Cell aerobic metabolism measurements
Measurement of OXPHOS activity
Cells were trypsinized and seeded on a SeaHorse® 24-well XF-24 plate at a density of about 10,000 per well in XF base medium supplemented with 1g/L glucose, 1mM sodium pyruvate and 2mM glutamine, and were then placed into a SeaHorse XF Extracellular 24 Flux Analyzer, in order to measure their oxygen consumption rate (OCR). Mitochondrial respiration inhibitors - 1.0 μM oligomycin, 1.0 μM carbonyl cyanid-4 phenylhydrazone (FCCP), 0.5 μM antimycin A and rotenone - were used to treat the cells in the system, and OCR was measured before and after treatment with the inhibitors, for determination of basal respiration, ATP production, maximal respiration, and spare respiratory capacity. All results were normalized to the number of cells per well, counted immediately after detection.
Measurement of ATP production
Measurement of ATP production was performed on 10,000 cells per group using the ATPlite luminescent detection assay (Perkin Elmer), according to the manufacturer’s instructions. Measurements were expressed as Relative Luciferase Units (RLU) and calculated as fold of RLU, as measured in the control group.
Animal Experiments
Animals and Surgical Procedures
Forty 7-week-old male Sprague Dawley (SD) rats were used in this study. The experimental protocol was approved by the Animal Care and Use Committee of Peking University. To establish the cranial defect model, the dorsal cranium was surgically exposed after the rats were anesthetized by phenobarbital sodium (100mg/kg) via intraperitoneal injections. Two critical-sized full thickness bone defects (5 mm in diameter) on each side of the parietal bone were performed by a saline-cooled trephine drill. There were four groups (n = 5): Blank - without any implantation; NC (negative control), both sides filled with Matrigel only; Control - both sides filled with Matrigel and 5×105 control BMSCs for each defect; Treatment - both sides filled with Matrigel and 5×105 BMSCs after mitochondria transfer.

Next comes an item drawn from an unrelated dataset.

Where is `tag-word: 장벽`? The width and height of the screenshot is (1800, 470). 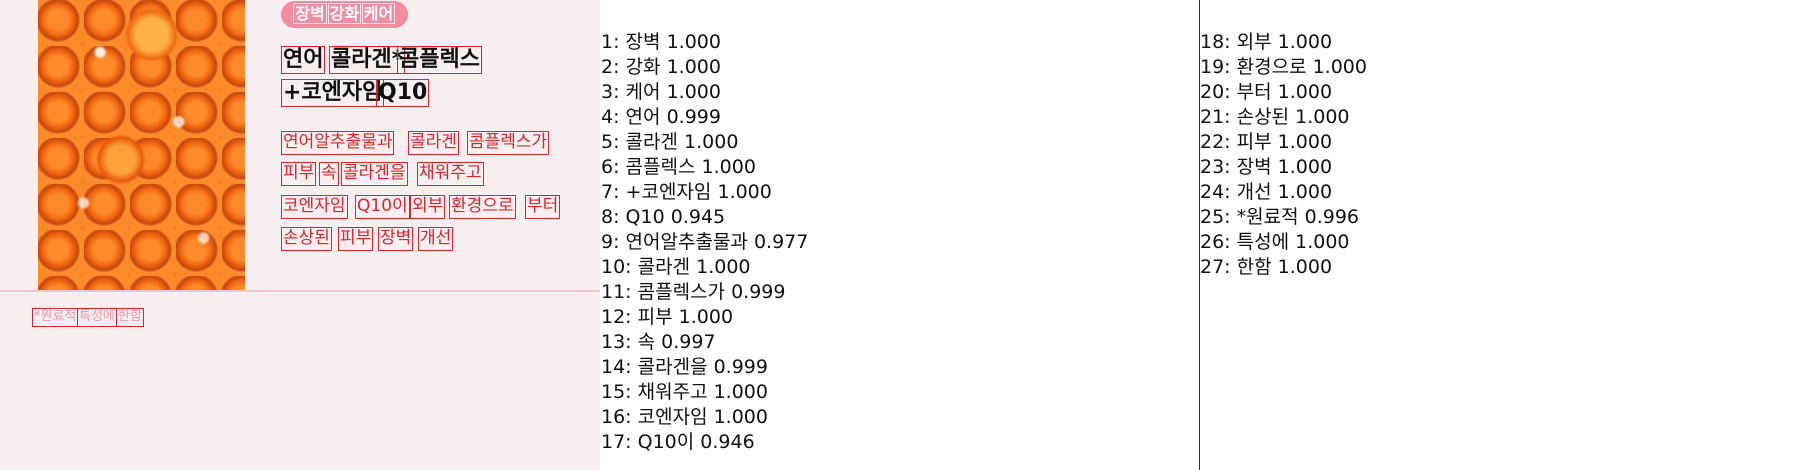 tag-word: 장벽 is located at coordinates (310, 14).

Micro-CT Scanning Evaluation
At 4- and 8-weeks post implantation, calvaria samples were harvested and fixed in 4% (w/v) paraformaldehyde for 24h at room temperature. The specimens were then examined using Viva40 micro-CT scanner (Scanco Medical. AG®). Bone volume were analyzed, and 3D reconstruction were built based on the processed images using Scanco® software.
Histological Analysis
Following Micro-CT analysis, rat skulls were decalcified and paraffin embedded. Histomorphology analysis was performed on 5 µm thick histology sections of the central portion of the skull defect. The sections were then subjected to hematoxylin and eosin (H&E) and Masson’s trichrome staining, according to the manufacturer’s protocols. Images were captured using an Olympus D70 camera mounted on a Nikon Eclipse E800 microscope.